* **指示**: 記録の先頭の行から「742x579 pixels. [x=187, y=483]」を含む行まで（両端を含む）を、「popup」を「dialog」に置き換えて更新し、書き直してください。ほかの部分は一切変えないこと。

* **提供資料**:
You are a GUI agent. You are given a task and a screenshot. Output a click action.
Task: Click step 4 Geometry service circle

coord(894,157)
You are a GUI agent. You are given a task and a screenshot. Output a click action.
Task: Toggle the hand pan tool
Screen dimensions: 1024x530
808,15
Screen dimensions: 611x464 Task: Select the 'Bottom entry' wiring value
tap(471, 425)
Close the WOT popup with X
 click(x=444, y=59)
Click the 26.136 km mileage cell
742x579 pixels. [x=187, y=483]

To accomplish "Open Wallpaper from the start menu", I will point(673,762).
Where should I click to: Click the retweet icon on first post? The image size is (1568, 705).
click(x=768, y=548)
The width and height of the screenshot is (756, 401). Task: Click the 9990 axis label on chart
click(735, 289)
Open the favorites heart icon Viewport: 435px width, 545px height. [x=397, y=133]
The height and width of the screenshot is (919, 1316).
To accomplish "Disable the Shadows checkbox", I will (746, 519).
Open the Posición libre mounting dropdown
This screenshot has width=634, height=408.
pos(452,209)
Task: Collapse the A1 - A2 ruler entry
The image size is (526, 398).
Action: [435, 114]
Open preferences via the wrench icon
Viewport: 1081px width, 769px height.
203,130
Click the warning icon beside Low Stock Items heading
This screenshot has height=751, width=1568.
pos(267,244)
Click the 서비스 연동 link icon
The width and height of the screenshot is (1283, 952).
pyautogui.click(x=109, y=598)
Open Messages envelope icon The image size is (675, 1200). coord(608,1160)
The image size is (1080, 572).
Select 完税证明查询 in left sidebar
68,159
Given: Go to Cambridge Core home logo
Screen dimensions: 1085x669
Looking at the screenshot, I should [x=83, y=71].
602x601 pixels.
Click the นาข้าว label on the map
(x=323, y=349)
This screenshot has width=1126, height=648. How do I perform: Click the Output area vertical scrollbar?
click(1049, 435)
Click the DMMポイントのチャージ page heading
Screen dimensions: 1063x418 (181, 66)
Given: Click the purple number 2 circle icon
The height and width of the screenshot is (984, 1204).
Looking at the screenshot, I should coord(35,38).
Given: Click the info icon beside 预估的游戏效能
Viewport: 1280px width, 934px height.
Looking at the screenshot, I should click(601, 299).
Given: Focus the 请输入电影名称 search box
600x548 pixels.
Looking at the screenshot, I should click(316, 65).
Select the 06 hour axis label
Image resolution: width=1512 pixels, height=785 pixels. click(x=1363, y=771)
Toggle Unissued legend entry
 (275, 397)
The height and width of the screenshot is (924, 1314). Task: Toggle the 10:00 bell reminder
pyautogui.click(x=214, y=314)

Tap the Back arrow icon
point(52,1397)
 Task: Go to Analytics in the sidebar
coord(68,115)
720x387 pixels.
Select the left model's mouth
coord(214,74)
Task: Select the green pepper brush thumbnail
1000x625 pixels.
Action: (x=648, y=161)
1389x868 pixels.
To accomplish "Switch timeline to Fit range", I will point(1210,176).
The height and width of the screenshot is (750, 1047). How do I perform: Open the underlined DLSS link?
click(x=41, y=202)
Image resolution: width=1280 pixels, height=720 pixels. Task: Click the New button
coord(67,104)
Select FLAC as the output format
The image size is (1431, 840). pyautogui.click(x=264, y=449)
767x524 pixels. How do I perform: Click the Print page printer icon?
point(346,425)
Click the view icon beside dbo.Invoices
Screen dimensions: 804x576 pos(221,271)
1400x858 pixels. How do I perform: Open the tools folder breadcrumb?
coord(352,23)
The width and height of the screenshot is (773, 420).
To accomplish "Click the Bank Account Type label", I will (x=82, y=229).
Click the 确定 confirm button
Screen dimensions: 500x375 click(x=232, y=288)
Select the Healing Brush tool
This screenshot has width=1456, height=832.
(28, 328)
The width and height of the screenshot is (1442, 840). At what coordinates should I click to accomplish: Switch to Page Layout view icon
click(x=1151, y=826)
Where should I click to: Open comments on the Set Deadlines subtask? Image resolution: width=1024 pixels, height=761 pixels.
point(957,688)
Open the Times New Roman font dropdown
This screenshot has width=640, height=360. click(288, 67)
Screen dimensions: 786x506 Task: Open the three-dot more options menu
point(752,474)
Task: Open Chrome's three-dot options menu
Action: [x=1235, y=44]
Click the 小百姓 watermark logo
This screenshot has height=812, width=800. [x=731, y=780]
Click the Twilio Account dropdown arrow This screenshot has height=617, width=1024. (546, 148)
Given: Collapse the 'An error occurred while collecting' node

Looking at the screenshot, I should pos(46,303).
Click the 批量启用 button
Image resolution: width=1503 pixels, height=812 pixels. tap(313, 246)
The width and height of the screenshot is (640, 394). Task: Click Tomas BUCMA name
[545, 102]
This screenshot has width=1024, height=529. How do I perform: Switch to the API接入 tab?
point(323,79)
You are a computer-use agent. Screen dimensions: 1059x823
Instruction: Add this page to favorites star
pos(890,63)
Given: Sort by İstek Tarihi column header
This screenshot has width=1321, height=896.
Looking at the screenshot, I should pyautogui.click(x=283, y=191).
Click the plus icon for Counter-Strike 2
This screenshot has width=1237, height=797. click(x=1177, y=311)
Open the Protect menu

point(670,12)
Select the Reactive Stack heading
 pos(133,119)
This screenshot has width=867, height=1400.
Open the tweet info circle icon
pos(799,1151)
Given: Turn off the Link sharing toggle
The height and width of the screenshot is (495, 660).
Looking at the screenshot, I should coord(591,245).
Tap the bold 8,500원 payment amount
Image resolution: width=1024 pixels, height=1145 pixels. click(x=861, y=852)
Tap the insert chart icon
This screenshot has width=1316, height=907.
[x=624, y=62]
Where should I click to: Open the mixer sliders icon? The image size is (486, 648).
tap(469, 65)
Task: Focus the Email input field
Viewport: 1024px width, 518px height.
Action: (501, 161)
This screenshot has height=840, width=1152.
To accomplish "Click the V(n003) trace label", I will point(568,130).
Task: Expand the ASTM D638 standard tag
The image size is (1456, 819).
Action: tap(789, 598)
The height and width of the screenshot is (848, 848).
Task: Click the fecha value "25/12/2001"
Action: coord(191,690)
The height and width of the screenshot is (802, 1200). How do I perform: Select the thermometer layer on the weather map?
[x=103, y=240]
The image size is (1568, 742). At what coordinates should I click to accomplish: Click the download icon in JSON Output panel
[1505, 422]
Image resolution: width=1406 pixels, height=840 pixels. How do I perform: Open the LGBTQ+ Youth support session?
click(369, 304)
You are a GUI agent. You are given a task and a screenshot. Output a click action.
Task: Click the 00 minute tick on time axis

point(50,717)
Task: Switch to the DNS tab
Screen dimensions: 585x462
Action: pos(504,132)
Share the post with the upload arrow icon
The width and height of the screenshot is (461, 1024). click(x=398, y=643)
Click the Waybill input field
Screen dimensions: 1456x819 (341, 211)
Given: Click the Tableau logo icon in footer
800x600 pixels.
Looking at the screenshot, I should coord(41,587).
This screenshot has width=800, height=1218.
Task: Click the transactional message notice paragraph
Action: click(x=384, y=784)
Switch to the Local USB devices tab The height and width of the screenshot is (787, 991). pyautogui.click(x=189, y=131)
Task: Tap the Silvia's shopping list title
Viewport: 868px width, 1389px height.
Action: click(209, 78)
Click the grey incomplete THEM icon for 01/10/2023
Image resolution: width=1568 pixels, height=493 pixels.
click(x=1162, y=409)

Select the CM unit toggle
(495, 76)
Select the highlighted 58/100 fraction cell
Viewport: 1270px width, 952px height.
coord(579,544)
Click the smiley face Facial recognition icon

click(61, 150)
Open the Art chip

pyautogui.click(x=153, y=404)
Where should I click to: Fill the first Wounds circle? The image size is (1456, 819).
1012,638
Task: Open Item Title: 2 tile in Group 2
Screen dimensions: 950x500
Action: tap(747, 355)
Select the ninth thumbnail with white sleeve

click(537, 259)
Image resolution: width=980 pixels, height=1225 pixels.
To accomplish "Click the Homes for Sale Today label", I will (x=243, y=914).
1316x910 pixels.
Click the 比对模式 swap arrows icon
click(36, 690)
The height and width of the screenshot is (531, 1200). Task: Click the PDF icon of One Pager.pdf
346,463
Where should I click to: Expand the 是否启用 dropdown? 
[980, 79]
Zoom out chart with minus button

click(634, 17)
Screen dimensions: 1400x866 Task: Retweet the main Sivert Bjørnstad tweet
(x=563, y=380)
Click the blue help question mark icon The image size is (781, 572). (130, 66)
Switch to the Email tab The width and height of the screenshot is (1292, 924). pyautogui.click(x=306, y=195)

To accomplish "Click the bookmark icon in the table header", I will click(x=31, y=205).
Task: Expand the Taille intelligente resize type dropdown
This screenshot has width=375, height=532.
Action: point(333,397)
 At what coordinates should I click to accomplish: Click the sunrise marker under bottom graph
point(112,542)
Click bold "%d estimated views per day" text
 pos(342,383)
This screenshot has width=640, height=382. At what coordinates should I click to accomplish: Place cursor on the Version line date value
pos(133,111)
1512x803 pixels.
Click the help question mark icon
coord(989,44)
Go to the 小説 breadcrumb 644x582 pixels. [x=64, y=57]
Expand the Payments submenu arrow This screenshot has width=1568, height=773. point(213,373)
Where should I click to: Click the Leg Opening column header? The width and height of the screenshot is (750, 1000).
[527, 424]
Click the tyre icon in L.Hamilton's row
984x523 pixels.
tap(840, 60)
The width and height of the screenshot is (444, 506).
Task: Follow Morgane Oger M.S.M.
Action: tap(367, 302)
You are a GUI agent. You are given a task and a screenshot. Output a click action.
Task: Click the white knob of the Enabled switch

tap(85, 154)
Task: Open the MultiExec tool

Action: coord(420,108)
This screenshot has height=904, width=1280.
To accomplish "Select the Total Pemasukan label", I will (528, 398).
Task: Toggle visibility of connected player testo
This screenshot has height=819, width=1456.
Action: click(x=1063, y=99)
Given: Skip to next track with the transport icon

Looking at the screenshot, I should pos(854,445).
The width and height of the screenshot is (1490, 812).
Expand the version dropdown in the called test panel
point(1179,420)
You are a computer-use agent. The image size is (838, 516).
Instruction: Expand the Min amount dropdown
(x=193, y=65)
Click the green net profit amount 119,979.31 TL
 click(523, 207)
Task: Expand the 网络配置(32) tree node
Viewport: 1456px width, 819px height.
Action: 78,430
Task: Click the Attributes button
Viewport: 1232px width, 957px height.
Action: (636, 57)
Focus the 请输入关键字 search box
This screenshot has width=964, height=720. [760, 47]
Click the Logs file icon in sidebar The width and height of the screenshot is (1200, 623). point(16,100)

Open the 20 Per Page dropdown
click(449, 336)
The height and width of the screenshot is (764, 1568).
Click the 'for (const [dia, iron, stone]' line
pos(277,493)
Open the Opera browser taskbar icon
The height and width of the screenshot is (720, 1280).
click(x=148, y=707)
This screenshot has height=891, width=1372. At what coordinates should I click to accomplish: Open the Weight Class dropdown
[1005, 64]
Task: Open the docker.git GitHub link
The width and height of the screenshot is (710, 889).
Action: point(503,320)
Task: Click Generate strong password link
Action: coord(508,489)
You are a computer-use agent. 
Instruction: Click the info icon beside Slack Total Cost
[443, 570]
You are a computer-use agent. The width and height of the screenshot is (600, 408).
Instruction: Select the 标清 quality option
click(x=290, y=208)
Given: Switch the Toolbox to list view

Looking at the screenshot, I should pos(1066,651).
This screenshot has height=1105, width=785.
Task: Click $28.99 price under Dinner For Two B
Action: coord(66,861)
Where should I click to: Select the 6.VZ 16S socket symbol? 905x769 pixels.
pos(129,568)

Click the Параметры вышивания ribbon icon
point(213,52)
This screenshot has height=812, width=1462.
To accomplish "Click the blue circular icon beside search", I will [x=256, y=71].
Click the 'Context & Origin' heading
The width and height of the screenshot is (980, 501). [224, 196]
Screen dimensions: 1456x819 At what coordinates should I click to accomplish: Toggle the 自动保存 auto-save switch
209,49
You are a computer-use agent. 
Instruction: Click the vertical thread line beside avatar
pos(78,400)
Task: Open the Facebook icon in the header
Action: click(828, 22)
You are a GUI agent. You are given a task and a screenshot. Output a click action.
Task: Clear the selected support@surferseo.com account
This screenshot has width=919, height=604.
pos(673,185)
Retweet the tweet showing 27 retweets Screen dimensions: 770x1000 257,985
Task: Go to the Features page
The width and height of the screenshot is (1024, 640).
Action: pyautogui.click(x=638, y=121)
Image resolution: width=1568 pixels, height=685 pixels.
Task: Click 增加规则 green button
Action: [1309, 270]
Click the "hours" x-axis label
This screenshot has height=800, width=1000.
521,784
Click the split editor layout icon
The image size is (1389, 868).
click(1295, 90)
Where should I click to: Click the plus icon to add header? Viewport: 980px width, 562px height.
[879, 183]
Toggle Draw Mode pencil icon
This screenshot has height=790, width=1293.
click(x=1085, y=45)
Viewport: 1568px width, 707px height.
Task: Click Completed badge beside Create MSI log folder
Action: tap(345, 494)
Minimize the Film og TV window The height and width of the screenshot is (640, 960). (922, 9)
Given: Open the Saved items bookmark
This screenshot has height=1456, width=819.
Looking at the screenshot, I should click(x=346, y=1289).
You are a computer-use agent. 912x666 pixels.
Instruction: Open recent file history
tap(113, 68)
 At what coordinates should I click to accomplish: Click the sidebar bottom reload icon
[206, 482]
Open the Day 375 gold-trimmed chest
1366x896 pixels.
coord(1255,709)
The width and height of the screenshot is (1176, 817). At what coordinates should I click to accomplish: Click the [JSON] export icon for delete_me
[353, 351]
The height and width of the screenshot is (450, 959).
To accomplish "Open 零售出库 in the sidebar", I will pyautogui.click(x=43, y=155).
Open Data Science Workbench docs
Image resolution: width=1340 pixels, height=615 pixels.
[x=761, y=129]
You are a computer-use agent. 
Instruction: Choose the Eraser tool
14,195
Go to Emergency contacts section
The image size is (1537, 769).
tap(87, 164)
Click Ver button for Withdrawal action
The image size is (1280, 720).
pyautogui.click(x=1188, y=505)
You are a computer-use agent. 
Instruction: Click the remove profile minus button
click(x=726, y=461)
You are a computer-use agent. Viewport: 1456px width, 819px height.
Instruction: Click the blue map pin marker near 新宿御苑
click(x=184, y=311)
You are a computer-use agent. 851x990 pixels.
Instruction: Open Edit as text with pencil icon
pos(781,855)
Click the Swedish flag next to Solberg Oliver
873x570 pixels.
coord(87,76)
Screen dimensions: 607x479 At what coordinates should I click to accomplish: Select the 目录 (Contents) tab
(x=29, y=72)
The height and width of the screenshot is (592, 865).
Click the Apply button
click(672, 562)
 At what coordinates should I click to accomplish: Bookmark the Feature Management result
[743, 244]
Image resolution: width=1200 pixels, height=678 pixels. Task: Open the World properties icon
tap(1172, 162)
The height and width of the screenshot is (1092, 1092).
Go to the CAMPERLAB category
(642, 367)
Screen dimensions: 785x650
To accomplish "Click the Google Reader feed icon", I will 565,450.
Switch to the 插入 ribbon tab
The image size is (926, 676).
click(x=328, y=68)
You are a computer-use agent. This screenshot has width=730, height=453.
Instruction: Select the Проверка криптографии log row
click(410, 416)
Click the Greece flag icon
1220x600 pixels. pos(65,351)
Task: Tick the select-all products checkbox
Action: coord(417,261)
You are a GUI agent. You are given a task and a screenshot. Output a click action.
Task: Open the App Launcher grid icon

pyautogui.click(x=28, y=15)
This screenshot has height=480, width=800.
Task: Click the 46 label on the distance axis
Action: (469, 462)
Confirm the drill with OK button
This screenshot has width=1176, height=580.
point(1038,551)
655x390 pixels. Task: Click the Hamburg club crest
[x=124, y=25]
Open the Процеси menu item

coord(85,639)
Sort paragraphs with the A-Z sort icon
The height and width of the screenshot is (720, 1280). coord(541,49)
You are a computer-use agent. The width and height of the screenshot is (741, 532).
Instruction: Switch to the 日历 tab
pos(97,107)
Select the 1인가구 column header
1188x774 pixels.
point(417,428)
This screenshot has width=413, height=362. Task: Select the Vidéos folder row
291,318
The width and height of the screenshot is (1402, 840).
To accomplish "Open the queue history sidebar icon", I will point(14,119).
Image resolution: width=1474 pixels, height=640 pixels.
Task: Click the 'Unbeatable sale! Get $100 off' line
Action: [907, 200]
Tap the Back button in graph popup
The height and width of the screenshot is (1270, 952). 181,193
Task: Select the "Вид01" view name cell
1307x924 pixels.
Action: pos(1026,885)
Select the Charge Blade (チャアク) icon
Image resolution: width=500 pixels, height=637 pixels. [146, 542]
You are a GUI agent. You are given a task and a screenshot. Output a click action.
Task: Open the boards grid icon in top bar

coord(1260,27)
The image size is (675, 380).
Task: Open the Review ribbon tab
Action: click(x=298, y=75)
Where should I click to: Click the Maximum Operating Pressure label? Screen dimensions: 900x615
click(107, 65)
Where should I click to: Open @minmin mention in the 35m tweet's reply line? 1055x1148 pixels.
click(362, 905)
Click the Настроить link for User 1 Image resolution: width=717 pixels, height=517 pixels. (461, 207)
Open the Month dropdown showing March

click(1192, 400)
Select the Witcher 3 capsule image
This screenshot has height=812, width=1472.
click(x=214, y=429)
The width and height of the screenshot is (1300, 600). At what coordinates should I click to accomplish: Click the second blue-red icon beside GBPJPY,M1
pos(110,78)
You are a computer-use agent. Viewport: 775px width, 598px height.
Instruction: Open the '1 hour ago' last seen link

* **解答**:
You are a GUI agent. You are given a task and a screenshot. Output a click action.
Task: Click step 4 Geometry service circle

coord(894,157)
You are a GUI agent. You are given a task and a screenshot. Output a click action.
Task: Toggle the hand pan tool
Screen dimensions: 1024x530
808,15
Screen dimensions: 611x464 Task: Select the 'Bottom entry' wiring value
tap(471, 425)
Close the WOT dialog with X
 click(x=444, y=59)
Click the 26.136 km mileage cell
742x579 pixels. [x=187, y=483]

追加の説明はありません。